Start The data

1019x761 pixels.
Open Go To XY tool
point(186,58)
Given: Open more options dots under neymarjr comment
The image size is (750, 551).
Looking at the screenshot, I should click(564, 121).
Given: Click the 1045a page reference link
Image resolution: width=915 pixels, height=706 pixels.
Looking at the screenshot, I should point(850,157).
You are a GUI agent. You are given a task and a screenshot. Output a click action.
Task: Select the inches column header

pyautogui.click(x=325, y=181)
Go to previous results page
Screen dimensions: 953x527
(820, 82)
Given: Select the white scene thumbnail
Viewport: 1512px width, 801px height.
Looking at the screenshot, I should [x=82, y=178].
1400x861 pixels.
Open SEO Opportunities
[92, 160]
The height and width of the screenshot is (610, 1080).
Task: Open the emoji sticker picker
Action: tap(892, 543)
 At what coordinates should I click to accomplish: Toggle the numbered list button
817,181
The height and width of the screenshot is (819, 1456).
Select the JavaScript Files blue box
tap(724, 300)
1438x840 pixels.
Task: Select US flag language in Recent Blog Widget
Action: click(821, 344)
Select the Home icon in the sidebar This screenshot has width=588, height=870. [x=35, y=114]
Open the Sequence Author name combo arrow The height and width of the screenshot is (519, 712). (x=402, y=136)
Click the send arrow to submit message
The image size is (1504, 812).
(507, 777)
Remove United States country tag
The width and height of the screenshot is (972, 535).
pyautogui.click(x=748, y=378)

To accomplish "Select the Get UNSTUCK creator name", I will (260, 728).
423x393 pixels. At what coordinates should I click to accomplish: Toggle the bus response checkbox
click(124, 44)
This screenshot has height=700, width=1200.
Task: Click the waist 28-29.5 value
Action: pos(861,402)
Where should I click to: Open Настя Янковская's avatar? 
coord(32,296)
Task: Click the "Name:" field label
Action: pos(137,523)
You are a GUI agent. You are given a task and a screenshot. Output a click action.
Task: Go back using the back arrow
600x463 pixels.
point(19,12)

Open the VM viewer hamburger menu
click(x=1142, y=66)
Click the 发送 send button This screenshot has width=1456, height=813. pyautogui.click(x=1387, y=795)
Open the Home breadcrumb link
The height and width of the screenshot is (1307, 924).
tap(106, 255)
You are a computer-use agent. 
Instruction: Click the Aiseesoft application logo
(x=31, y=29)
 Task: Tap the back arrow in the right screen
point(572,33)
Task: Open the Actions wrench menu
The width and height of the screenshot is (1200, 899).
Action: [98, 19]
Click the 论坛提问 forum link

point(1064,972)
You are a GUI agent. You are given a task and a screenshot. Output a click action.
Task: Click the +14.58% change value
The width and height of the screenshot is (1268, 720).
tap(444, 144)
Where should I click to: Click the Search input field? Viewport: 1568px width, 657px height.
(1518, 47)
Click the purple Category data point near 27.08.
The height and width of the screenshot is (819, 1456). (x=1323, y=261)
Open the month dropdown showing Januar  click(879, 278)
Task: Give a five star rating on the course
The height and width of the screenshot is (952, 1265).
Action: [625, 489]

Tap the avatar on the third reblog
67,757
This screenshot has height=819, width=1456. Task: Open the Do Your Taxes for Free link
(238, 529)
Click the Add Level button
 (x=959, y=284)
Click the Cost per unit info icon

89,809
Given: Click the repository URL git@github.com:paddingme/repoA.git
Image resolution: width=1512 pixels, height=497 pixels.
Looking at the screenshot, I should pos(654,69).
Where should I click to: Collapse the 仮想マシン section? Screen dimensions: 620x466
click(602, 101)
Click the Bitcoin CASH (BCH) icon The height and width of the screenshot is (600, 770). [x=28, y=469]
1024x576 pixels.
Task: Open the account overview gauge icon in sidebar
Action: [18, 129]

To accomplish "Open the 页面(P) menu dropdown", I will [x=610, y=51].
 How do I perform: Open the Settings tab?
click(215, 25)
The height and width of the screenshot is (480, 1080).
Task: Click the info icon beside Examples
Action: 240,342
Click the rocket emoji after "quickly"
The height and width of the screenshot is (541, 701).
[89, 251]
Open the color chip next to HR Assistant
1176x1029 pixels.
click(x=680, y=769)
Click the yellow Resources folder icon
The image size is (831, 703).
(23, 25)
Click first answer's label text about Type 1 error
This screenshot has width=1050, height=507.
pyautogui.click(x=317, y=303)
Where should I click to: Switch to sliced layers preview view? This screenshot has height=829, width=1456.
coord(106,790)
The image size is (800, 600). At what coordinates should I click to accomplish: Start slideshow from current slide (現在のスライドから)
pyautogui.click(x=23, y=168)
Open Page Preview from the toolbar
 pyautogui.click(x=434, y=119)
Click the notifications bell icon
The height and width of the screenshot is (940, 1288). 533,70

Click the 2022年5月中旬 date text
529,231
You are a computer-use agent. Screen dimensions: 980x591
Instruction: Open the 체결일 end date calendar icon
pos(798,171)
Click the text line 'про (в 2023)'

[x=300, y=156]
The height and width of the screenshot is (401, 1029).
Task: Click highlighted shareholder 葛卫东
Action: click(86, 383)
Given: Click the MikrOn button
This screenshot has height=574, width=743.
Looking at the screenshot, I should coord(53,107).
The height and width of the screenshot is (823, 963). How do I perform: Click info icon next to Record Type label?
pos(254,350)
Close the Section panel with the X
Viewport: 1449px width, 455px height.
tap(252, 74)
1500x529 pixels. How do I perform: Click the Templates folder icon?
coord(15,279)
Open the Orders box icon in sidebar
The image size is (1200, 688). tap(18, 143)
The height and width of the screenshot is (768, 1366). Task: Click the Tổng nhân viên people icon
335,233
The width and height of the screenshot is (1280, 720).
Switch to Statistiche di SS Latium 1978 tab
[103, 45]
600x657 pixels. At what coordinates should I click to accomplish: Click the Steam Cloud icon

End The data

Reproduce verbatim the lines from the one containing "Given: Open more" through the one containing "Looking at the screenshot, I should point(850,157).", inclusive.

» Response to this exercise:
Given: Open more options dots under neymarjr comment
The image size is (750, 551).
Looking at the screenshot, I should click(564, 121).
Given: Click the 1045a page reference link
Image resolution: width=915 pixels, height=706 pixels.
Looking at the screenshot, I should point(850,157).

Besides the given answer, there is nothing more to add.